[SOURCE]:
┌──

# How To Fence The Water Gap?



## BJ (Aug 8, 2004)

We have a large creek that runs thru the back of our property. Gap bank to bank is 20 ft wide, 9 ft deep, and the creek bed itself is about 9ft wide.  We've got to replace an old fence due to the erosion of the banks and the old posts falling down. We need your best plans for fencing a water gap. This creek usually floods a couple times in the spring...then it is pretty shallow the rest of the year. So...just recently our 6 young heifers..curious young cows...found this spot would get them into the neighbors pasture! So all you cattlemen and fence builders.....we need you to design a water gap fence that will keep this girls at home :cow:


----------



## genebo (Sep 12, 2004)

You didn't say what kind of fence you already have.

If it's electric then run an additional wire just below the bottom strand. Hang small chains from this wire to make a curtain. Connect this wire to the rest of the fence using a "current limiter", available wherever fencing is sold.

Genebo
Paradise Farm


----------



## BJ (Aug 8, 2004)

Our fence is field fence with metal & wood posts. This old gap fence is a couple strands of cable with hoops of barbed wire hanging from it. Creek bank has eroded and cows can walk around the old fence...and the posts are really leaning in. It all needs to be replaced..but the depth of the bank is 9 feet and 20ft wide.


----------



## tinknal (May 21, 2004)

If practical, it might be easier to sacrifice a little pasture and cross the creek in a spot thats easier to fence.


----------



## 65284 (Sep 17, 2003)

I had the same problem. After fighting it for several years I did what I wish I had done to start. It was a bit costly but it solved the problem. I set and braced two corner posts on each side about 15 feet from each bank, just like it was the terminal end of a fence. I stretched 1/2 inch cable tightly between them about a foot off the ground. I used cable and cable clamps to suspended sections of cattle panel the width of the creek, with the bottom of the panel about 6 inches above the creek bed. I bolted a treated 2X6 along the bottom of the cattle panels, this gives the water something to push against and helps the rig to "float" so most of the trash goes under it. To keep the stock from rubbing against it and going past I drive a couple of stakes in about 6 inches, against and on the downstream side of the panels, if the water gets up very much it easily pushes them out. After the water has subsided it is easy to clear out any trash and reset new stakes. This has worked very well for many years.

└──

[DATA ENTRIES]:
┌──

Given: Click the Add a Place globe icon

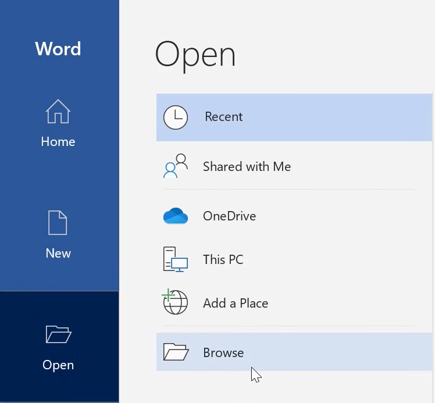Looking at the screenshot, I should (175, 303).
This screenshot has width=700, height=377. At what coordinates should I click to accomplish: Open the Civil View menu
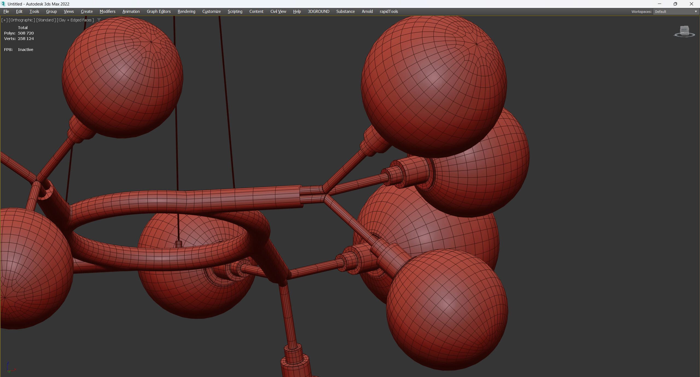[278, 12]
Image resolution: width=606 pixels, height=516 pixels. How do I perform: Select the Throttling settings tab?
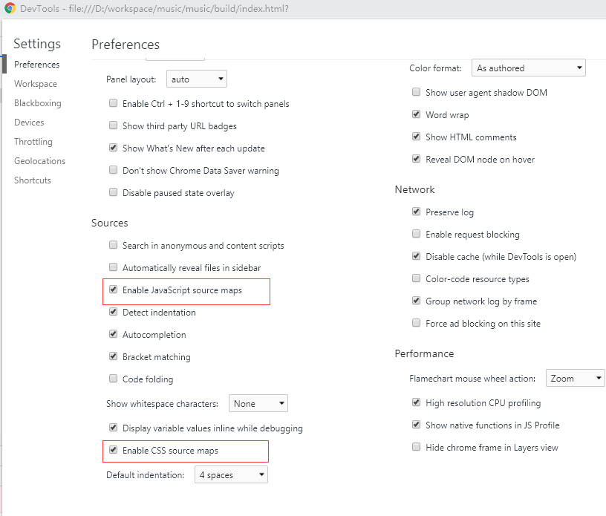pyautogui.click(x=33, y=142)
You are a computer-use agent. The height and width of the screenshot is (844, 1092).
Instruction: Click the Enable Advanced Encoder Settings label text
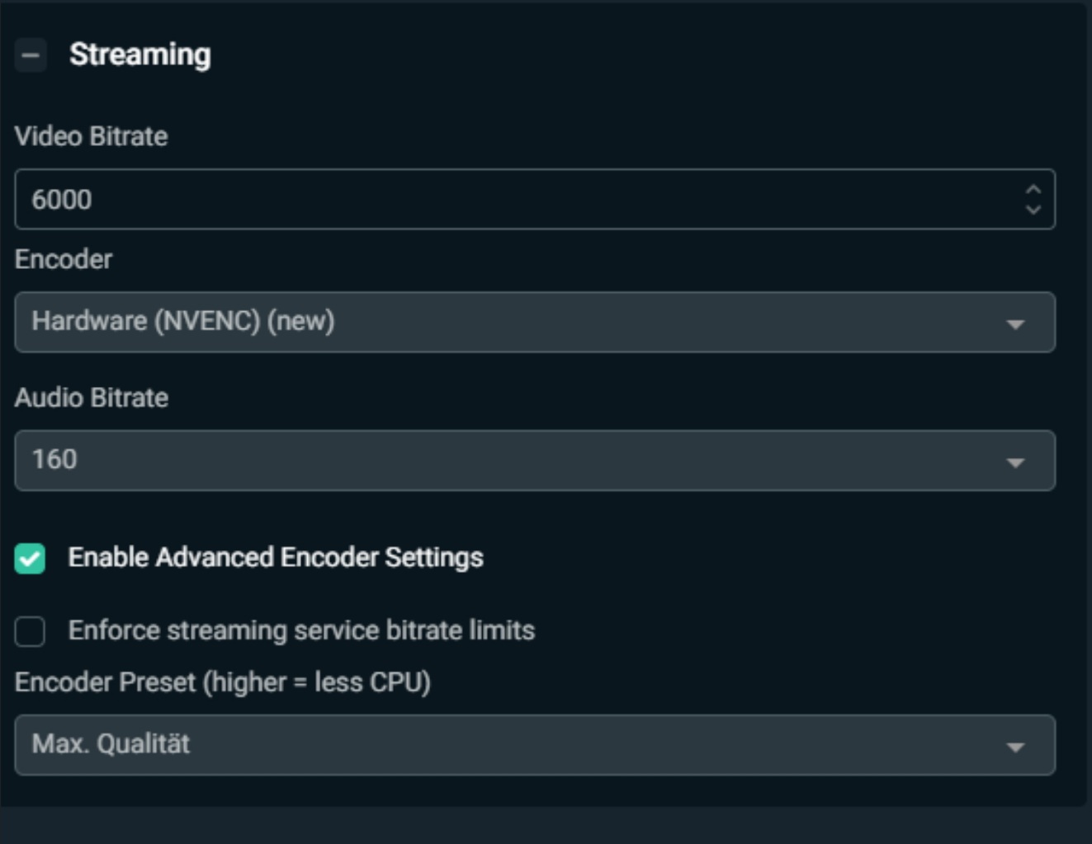(x=276, y=558)
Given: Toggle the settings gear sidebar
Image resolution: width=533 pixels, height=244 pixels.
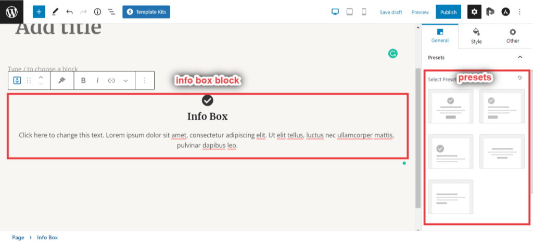Looking at the screenshot, I should (474, 11).
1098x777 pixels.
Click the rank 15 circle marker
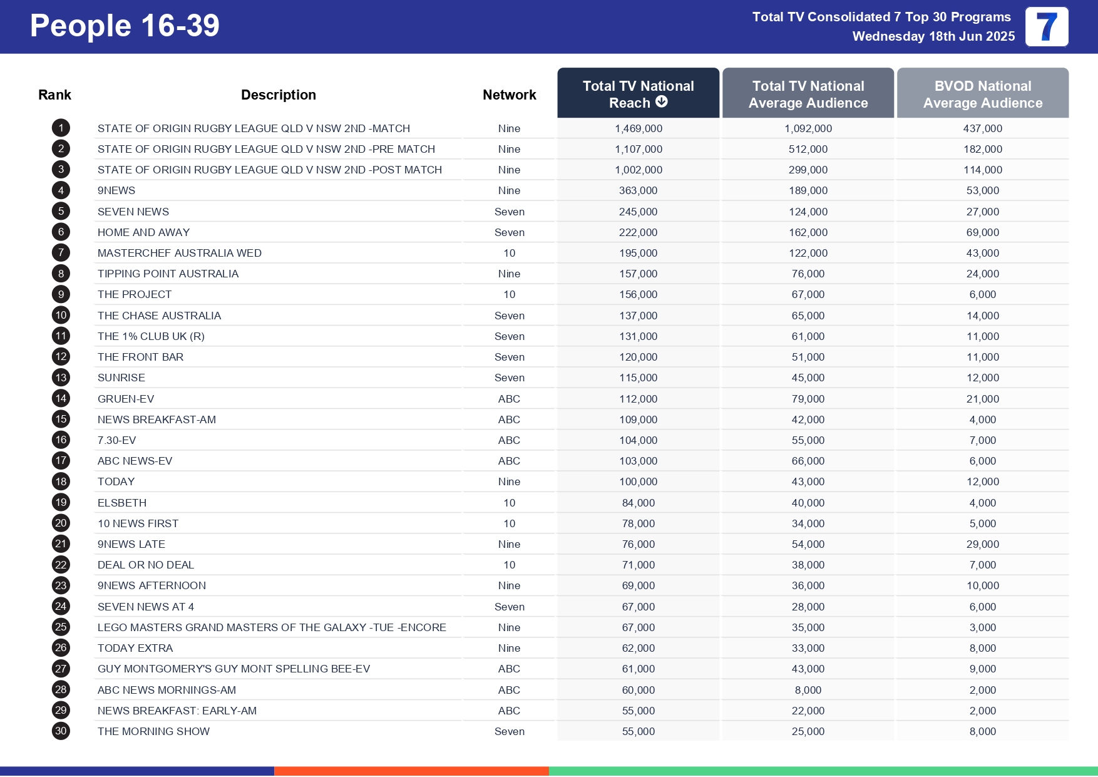point(60,419)
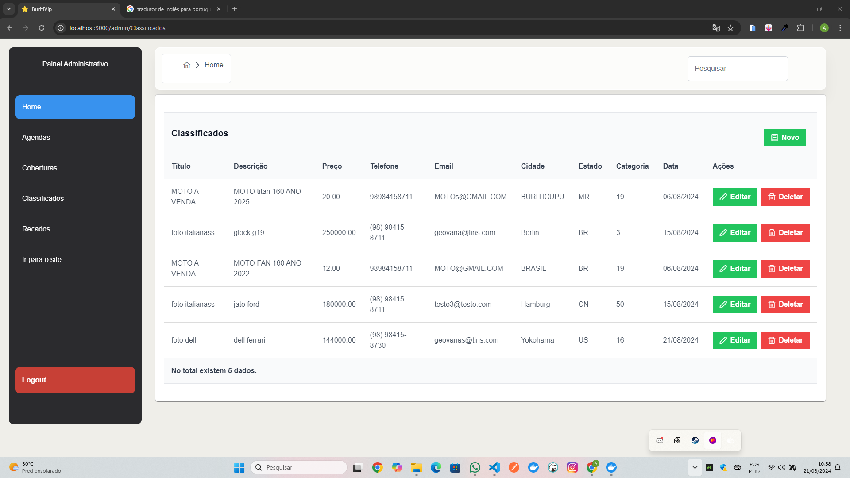Open the tab search dropdown arrow
This screenshot has width=850, height=478.
tap(8, 9)
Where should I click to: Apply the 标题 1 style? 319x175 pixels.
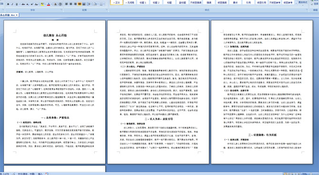[143, 2]
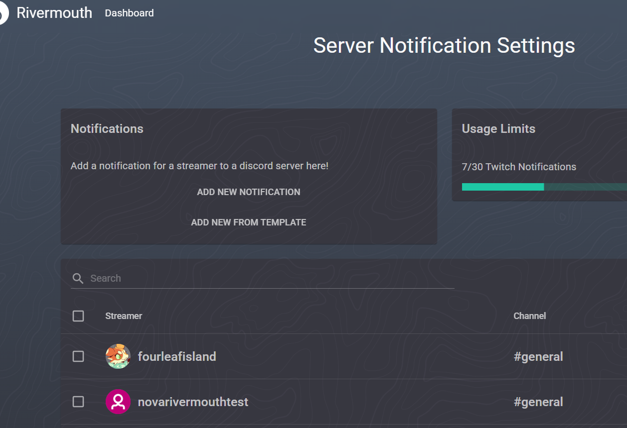Click the 7/30 Twitch Notifications label

tap(519, 167)
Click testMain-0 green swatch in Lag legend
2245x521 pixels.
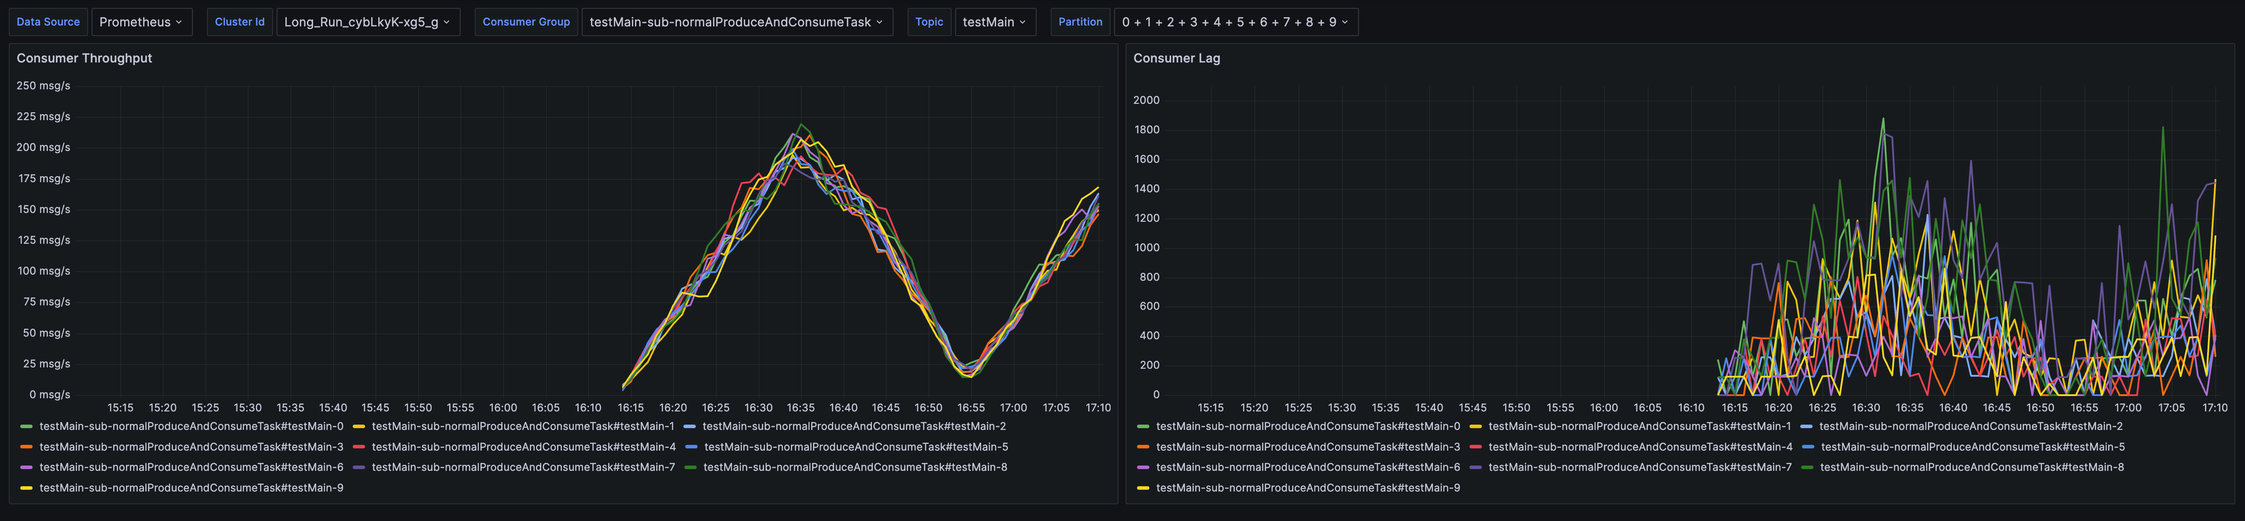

└──

[SET TASKS]:
- 1) In the thread on fencing a water gap, what does the final post say the treated 2X6 bolted along the bottom of the cattle panels does?
- 2) Carry on the forum thread on fencing a water gap from the end of its last post.
The material comes from a different source than the forum thread on fencing a water gap.

[ANSWERS]:
- 1) It gives the water something to push against and helps the rig "float" so most of the trash goes under it.

- 2)
----------



## lilsassafrass (May 13, 2002)

We solved the problem 
by suspending a telephone pole by chains from two trees on either side of the creek .. had to go downstream a bout 50 feet .. and back fence along the creekbank to get there... but the pole floats on top of the water .. the cows dont step over it ..water is about 2 feet deep at that spot it lifts in flood stage .. and once in a while we have to pull trash out from around it .. but it has worked pretty well for about 15 years .. if you dont have trees you could erect gate assemblies at that spot for support of the pole and back fence to those ...

paula 
Hyde Park Farm


----------



## Hammer4 (Oct 13, 2005)

The method we have used is the same as already mentioned:

Drive secure post a few feet back on each side, attach a wire cable across from one post to another at the base of the posts, hang cattle ( welded rod/wire ) panel from wire cable. You can use whatever at the bottom to weight it, as mentioned a section of 2x4 or 2x8 works good.


----------



## Countryboy780 (Jan 18, 2018)

Best watergap fence that we have installed is kattle keeper systems. Simple and easy to keep clean.


----------



## Bearfootfarm (Jul 13, 2006)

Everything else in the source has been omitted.